### GOAL OF THE EXERCISE
From the data below, keep only the lines that contain the word "card", and copy each one.

Dataset excerpt:

▼

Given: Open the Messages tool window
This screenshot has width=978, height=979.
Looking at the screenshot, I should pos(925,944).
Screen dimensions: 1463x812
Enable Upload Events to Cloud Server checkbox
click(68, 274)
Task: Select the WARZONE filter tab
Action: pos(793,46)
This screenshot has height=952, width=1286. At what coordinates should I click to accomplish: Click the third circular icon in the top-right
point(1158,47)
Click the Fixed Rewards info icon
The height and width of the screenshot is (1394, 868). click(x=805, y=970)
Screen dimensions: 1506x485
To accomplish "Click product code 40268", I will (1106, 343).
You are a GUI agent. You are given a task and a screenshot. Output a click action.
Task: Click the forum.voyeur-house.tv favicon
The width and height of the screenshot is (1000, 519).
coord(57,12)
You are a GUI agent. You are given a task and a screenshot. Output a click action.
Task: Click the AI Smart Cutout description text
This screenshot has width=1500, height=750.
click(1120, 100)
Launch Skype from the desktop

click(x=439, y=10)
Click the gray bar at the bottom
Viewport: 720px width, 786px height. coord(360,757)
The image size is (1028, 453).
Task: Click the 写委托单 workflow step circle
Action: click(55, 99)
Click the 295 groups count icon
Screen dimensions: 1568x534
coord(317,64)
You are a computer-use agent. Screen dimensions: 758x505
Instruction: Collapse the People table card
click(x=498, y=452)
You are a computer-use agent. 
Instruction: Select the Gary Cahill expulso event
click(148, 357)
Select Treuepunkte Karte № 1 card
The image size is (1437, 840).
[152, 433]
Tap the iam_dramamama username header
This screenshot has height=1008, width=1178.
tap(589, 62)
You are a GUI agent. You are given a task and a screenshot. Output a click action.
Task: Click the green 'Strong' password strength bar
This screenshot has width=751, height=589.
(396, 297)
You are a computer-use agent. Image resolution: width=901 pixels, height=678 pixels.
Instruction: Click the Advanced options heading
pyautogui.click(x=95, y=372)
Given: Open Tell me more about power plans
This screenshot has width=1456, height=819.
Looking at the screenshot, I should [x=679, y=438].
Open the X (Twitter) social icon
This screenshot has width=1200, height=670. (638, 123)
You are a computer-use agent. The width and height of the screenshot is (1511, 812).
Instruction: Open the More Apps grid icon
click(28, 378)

▲

### OUTPUT BELOW
Instruction: Collapse the People table card
Select Treuepunkte Karte № 1 card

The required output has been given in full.